Studies are increasingly indicating that almost any change you make to the diet changes your gut microbiota. Those changes might be slight, and in fact difficult to predict from person to person, but they are there.
Now new research seems to indicate that eating white button mushrooms daily can act as a prebiotic by improving the microbial community in the gut, leading to improved regulation of glucose in the liver; a finding that could one day pave way for new diabetes treatments, although one wonders why anyone would wait for Pharma to make some sort of drug out of things, when you can just eat the darn mushrooms. The researchers reported their findings in a recent issue of the Journal of Functional Foods. 
The study found that feeding white button mushrooms to mice changed the composition of their gut microbes (microbiota) to produce more short chain fatty acids, and specifically speed the conversion of one fatty acid, propionate, to another, succinate. These acids can change the expression of genes that are key to the pathway between the brain and the gut that helps manage the production of glucose, or gluconeogenesis. Consuming the mushrooms set off a chain reaction among the gut bacteria, expanding the population of Prevotella, a genus of bacteria that produces both propionate and succinate. Managing glucose better has implications for diabetes, as well as other metabolic diseases.

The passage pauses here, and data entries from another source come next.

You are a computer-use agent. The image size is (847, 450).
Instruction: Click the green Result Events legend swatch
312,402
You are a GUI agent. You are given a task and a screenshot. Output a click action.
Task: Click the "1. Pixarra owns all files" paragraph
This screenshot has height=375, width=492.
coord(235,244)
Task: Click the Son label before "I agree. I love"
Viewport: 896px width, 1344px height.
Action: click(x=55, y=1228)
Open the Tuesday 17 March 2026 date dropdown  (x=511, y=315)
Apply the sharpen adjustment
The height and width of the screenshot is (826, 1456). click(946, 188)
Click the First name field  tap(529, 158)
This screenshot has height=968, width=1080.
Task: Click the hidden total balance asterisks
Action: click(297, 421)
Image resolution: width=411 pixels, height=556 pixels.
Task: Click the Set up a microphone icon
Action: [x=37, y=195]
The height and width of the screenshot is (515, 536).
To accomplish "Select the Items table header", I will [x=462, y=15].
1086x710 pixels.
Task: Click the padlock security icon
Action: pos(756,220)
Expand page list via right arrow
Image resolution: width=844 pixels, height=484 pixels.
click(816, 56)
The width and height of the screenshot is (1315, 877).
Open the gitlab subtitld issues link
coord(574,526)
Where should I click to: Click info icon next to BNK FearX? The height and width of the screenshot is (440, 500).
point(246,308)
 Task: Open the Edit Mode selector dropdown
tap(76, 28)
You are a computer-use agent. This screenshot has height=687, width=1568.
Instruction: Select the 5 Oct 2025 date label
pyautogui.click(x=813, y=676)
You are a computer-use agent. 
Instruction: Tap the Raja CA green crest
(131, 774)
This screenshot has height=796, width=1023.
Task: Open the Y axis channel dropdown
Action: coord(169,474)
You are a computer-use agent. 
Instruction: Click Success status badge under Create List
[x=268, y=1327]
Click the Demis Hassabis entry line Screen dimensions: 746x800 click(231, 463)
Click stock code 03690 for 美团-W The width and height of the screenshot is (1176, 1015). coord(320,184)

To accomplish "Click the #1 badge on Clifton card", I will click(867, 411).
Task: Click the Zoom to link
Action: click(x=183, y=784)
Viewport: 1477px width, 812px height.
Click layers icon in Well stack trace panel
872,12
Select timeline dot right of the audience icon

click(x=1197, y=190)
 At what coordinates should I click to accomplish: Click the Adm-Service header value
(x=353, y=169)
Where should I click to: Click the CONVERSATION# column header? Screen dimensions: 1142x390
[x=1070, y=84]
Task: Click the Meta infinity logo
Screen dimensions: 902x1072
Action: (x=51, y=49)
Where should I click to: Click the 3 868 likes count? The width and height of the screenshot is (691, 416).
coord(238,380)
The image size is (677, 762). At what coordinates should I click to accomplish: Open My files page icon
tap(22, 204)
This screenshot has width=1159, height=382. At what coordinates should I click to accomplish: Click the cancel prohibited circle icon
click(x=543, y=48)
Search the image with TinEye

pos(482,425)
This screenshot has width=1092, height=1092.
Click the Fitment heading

The mushrooms, in this case, serve as a prebiotic, which is a substance that feeds beneficial bacteria that are already existing in the gut. Probiotics are live beneficial bacteria that are introduced into the digestive system. The researchers fed the mice about a daily serving size of the mushrooms. For humans, a daily serving size would be about three ounces.
What the researchers may well have been unaware of is the prior connection between the lectin found in white button mushrooms (agaricus bisporus lectin) and it’s ability to actually induce growth of pancreatic beta-cells (the cells that produce insulin) leading to an increase in the production of insulin. In a 2012 study a significant decrease in blood glucose concentrations, an increase in glucose tolerance and expanded beta-cell mass were observed in the mushroom lectin treated mice. The expression of several insulin related genes in the pancreas were also increased in the lectin-treated mice. Their findings demonstrated that white button mushroom administration could partially reverse the impaired beta-cell growth and suggested that the mushroom lectin has therapeutic potential in preventing and/or treating diabetes.
If that wasn’t good enough, research has also shown that white button mushroom lectin appears to have a potent anti-cancer effect against cells known to induce colon cancer, actually causing the early mutated cells that are beginning to loose their healthy architecture (undifferentiated) to slowly go back to normal (re-differentiate). 
Mushrooms and lectins in general have a mixed reputation in nutritional circles. Some less sophisticated sources claim that silver dollar mushrooms can aggravate existing fungal problems such as candidiasis (they can’t) whilst others claim that lectins are destroyed by our digestion before they can exert any biological effects (most are not) or that lectins are uniformly bad for us (they are sometimes helpful, sometimes harmful, and sometimes quite innocuous).
1. Prebiotic effects of white button mushroom ( Agaricus bisporus ) feeding on succinate and intestinal gluconeogenesis in C57BL/6 mice. Journal of Functional Foods, 2018; 45: 223
2. Agaricus bisporus lectins mediates islet β-cell proliferation through regulation of cell cycle proteins. Exp Biol Med (Maywood). 2012 Mar;237(3):287-96. doi: 10.1258/ebm.2011.011251. Epub 2012 Mar 5.
3. Edible mushroom (Agaricus bisporus) lectin, which reversibly inhibits epithelial cell proliferation, blocks nuclear localization sequence-dependent nuclear protein import. J Biol Chem. 1999 Feb 19;274(8):4890-9.